Question

When iodoethane is boiled with alc. KOH, an alkene X is formed.

(a) Write the reaction and identify the alkene.
(b) What happens when X is treated with HBr?
(c) Give a chemical test for X.
(d) How will you convert X into polyethene?
A. {CH}_3{CH} = {CH}_2 )
B. {CH}_2 = {CH}_2 )
C. {CH}_3{CH} = {CH}_{2} )
D. {CH}_4 )

Answer 1

When iodoethane is boiled with alcoholic KOH, ethylene (ethene) is formed. Ethylene reacts with HBr to form bromoethane and with bromine water to indicate the presence of an alkene. Ethylene can be polymerized to form polyethylene under high pressure and temperature with a catalyst.

Step-by-step explanation:

When iodoethane is boiled with alcoholic KOH, an elimination reaction occurs to form an alkene. The specific reaction can be represented as:

CH3CH2I + KOH(alcoholic) → CH2=CH2 + KI + H2O

The alkene formed here is ethylene (ethene), which is option B: CH2=CH2.

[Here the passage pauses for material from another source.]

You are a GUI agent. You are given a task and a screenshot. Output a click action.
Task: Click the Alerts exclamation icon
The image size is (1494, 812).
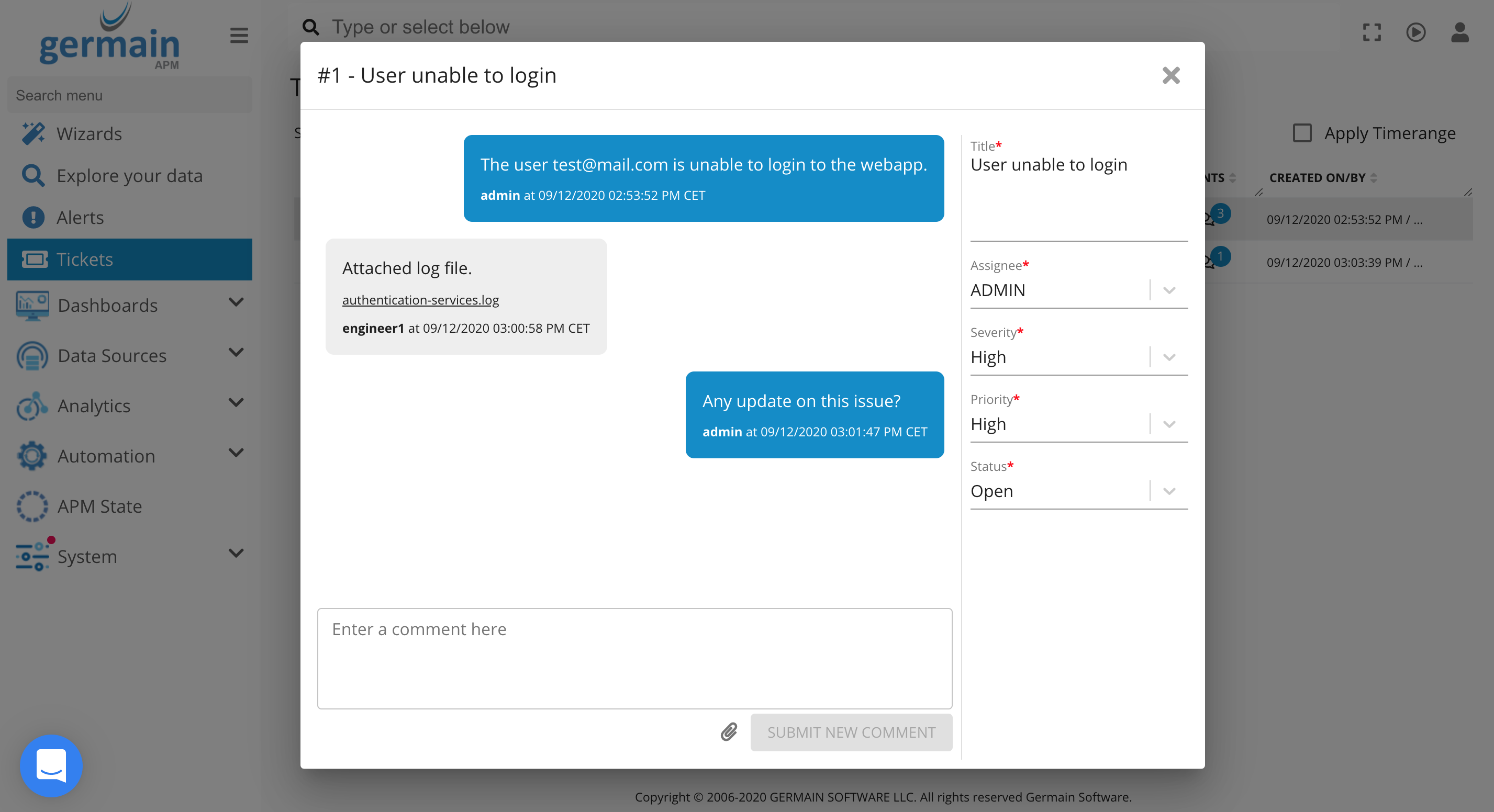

(b) When ethylene is treated with HBr, a haloalkane is formed, specifically bromoethane:

CH2=CH2 + HBr → CH3CH2Br

(c) A chemical test for ethylene would be its reaction with bromine water, where the brownish-red color of the solution disappears, indicating the presence of an alkene.

(d) To convert ethylene to polyethylene, a polymerization reaction is carried out, typically with a catalyst under high pressure and temperature:

n CH2=CH2 → (-CH2-CH2-)n

This process is known as the polymerization of ethylene to form polyethene (also known as polyethylene).